Local construction workers haven’t been sitting down on the job, judging by the progress made on new, much-needed public restroom facilities in downtown Mount Airy.
“It’s going well,” City Manager Stan Farmer said this week of the project unfolding beside Brannock and Hiatt Furniture Co. in a municipal parking lot between that business and Old North State Winery.

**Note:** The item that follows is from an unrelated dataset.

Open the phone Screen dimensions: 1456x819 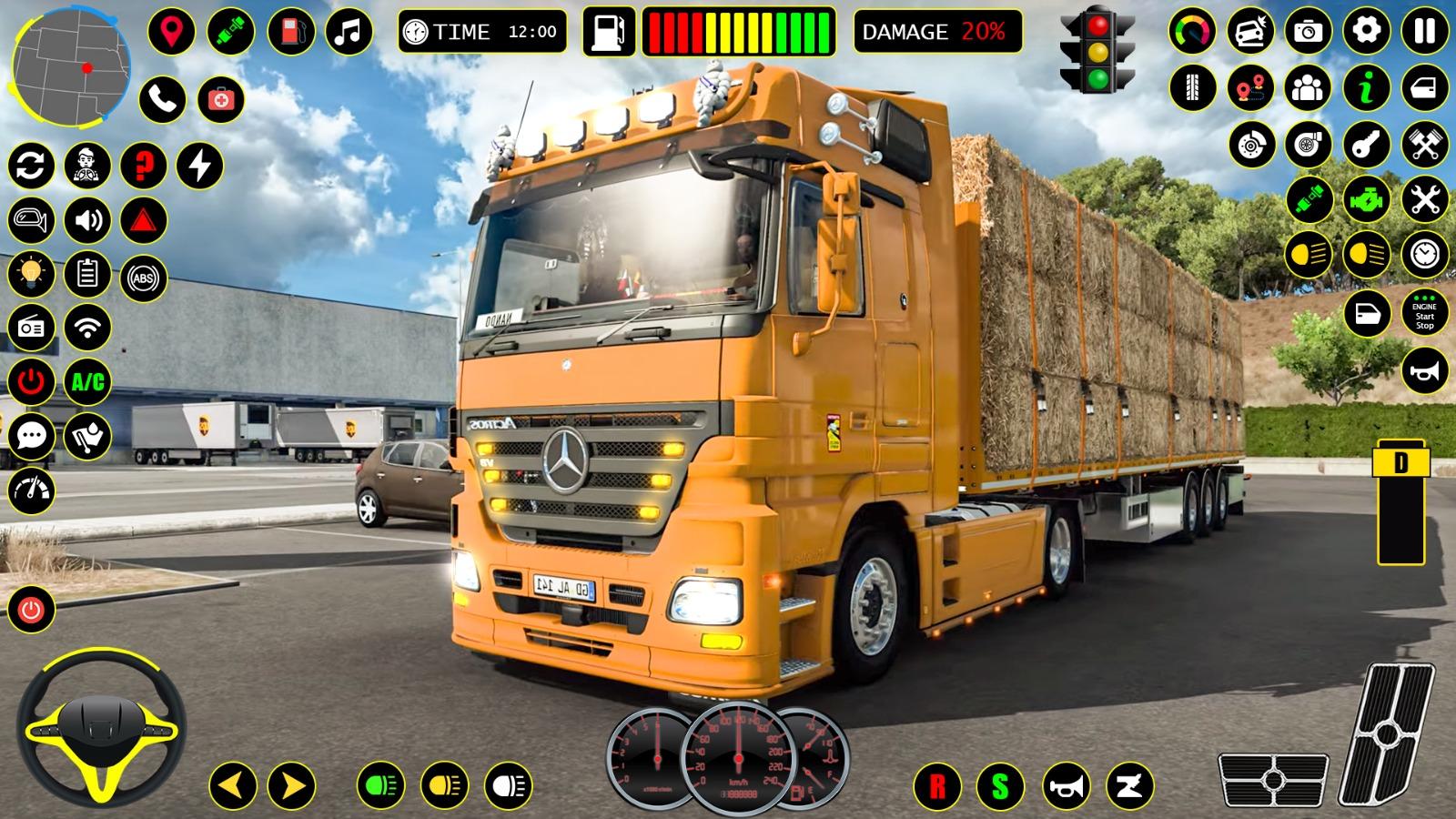162,98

It started about two weeks ago.
During a meeting on June 16, the Mount Airy Board of Commissioners voted to awarded a $104,900 contract to Colt W. Simmons Construction Co., a local firm, to build the restroom facilities.

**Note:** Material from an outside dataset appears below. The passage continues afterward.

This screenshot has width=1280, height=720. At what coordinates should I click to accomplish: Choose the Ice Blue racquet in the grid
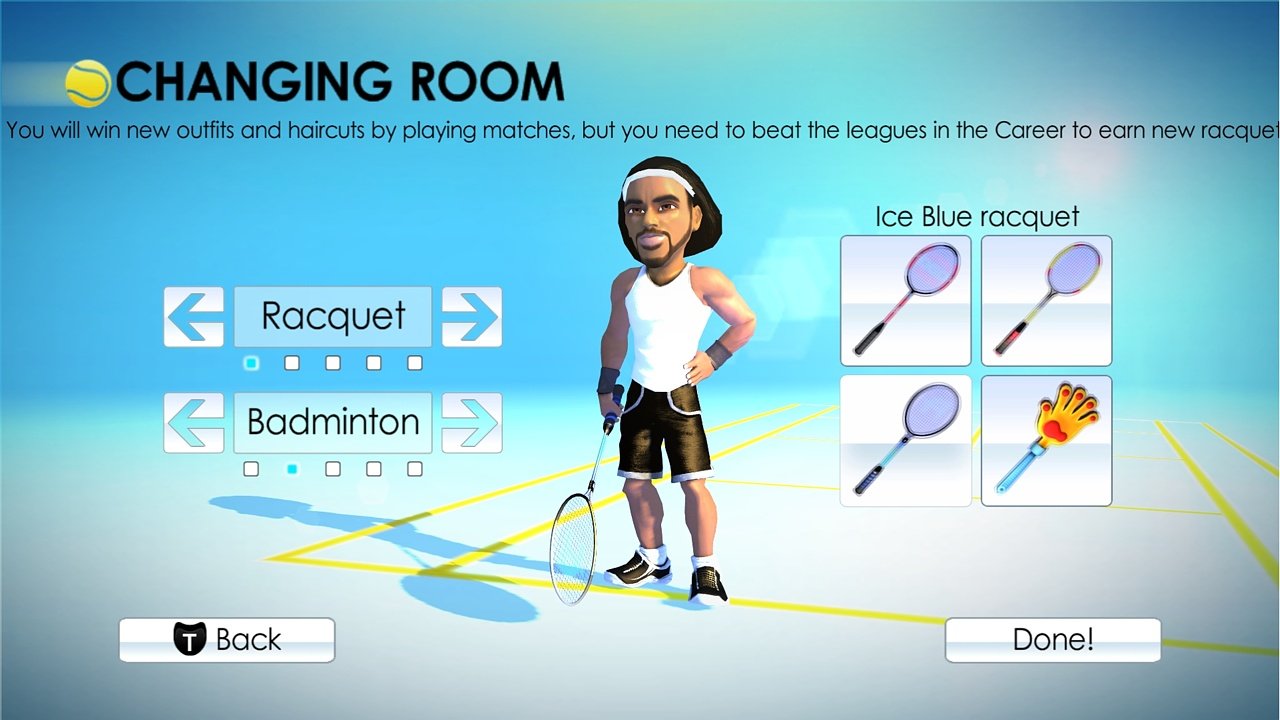[x=904, y=440]
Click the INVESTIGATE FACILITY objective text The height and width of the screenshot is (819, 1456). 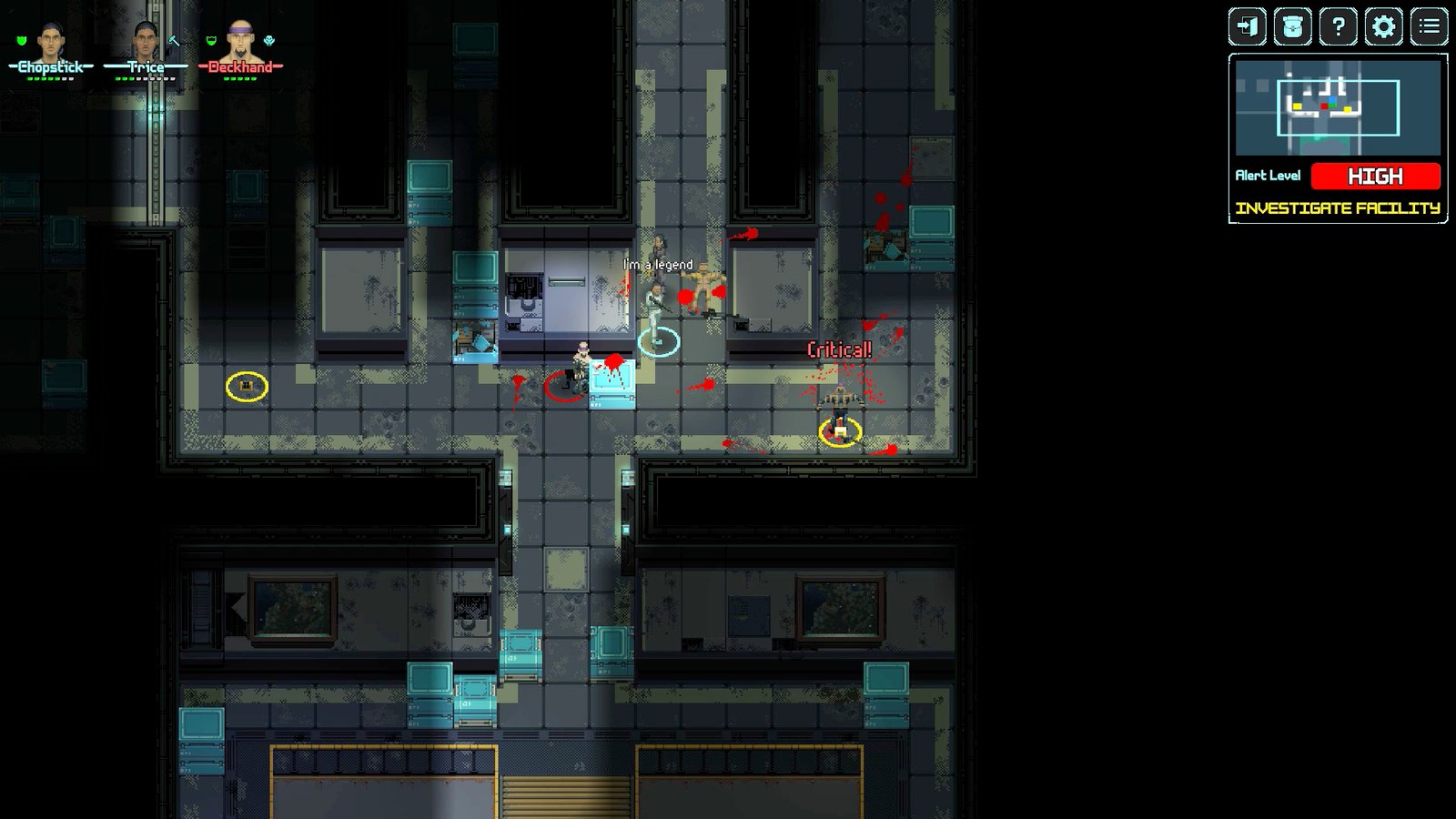coord(1338,207)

When finished, these are to be similar to ones located on the Granite City Greenway behind Roses, city Public Works Director Mitch Williams has noted, which will include two bathroom units and a brick exterior.
Along with the contract sum of $104,900, a 15-percent contingency fund was included to cover unforeseen expenses, for a total project cost of $120,000.

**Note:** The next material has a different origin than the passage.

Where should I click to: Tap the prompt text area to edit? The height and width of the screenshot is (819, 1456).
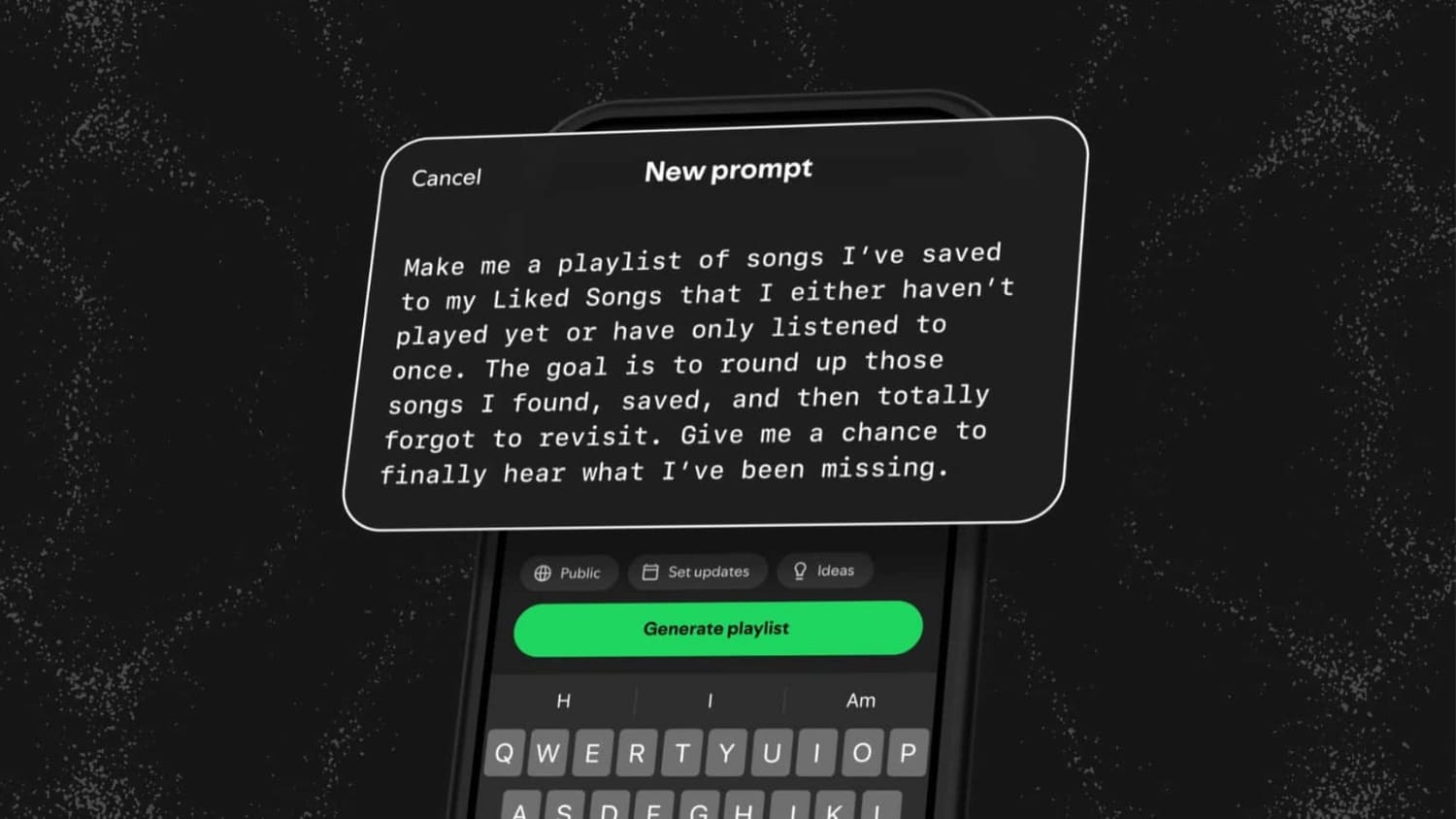point(699,364)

Farmer added Monday that the construction so far has not been hampered by inclement weather, which always looms as a factor at this time of year.
“Presumably, they are to be done by the end of September, in plenty of time for the Autumn Leaves Festival” in October, Farmer said of work crews.
The availability of public restrooms is always an issue during that event at which thousands of people flood the downtown area, with facilities at businesses generally not open to the public.
Restrooms were viewed as a particular need for the 400 block, or northern end of the central business district.
Before the latest project was pursued, the nearest public restrooms to that section were reported to be almost two blocks away at the Greater Mount Airy Chamber of Commerce and Visitor Center.
The only other such facilities downtown are even farther away, at the southern end of the North Main Street shopping area in the Jack A. Loftis Plaza rest area where an Easter Brothers mural is located.
Funding for the new restrooms had been approved last fall through a city budget amendment totaling $295,000. It was set aside for an array of downtown projects, including the new restrooms, the updating of a master plan and others, with the group Mount Airy Downtown Inc. also committing $297,000.
The city manager acknowledged this week that some people have questioned the time lag between that approval and the construction actually getting under way this summer.
This resulted from municipal officials considering a possible alternate location for the new restrooms at a site near Trinity Episcopal Church, north of the site beside Brannock and Hiatt Furniture Co., which ultimately was abandoned.
“We took about eight weeks to work with the church at their location,” Farmer explained regarding the delay.